Output the lines from the one holding "Instruction: Click the" to the end of the entries that follow, exactly and only those, minus any pictures.

*SOURCE MATERIAL:*
..............................

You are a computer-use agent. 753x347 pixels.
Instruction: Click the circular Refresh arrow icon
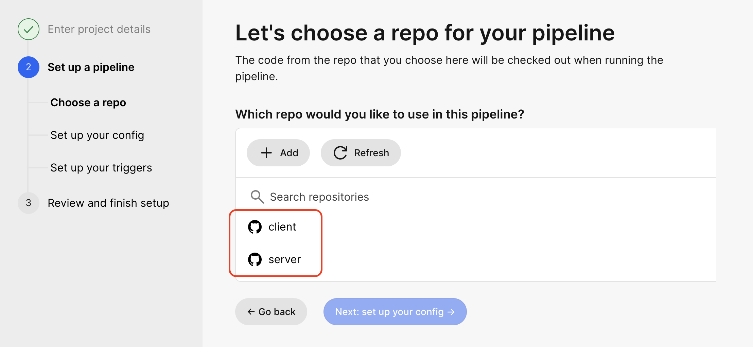[x=340, y=153]
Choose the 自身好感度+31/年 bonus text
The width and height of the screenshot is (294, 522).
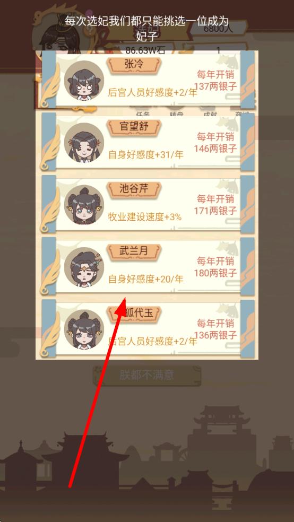146,155
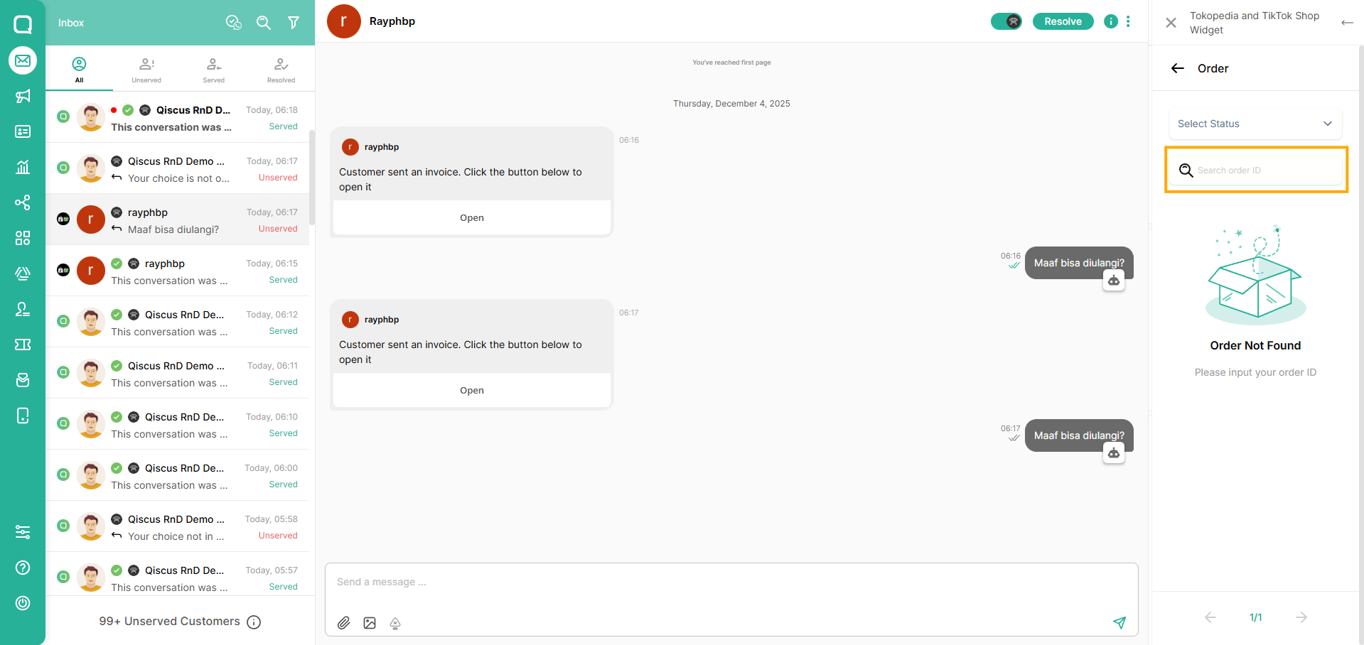Screen dimensions: 1364x645
Task: Open the image upload icon
Action: point(370,623)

..............................

*ANSWER SPACE:*
Instruction: Click the circular Refresh arrow icon
[x=340, y=153]
Choose the 自身好感度+31/年 bonus text
The width and height of the screenshot is (294, 522).
146,155
Screen dimensions: 1364x645
Task: Open the image upload icon
Action: point(370,623)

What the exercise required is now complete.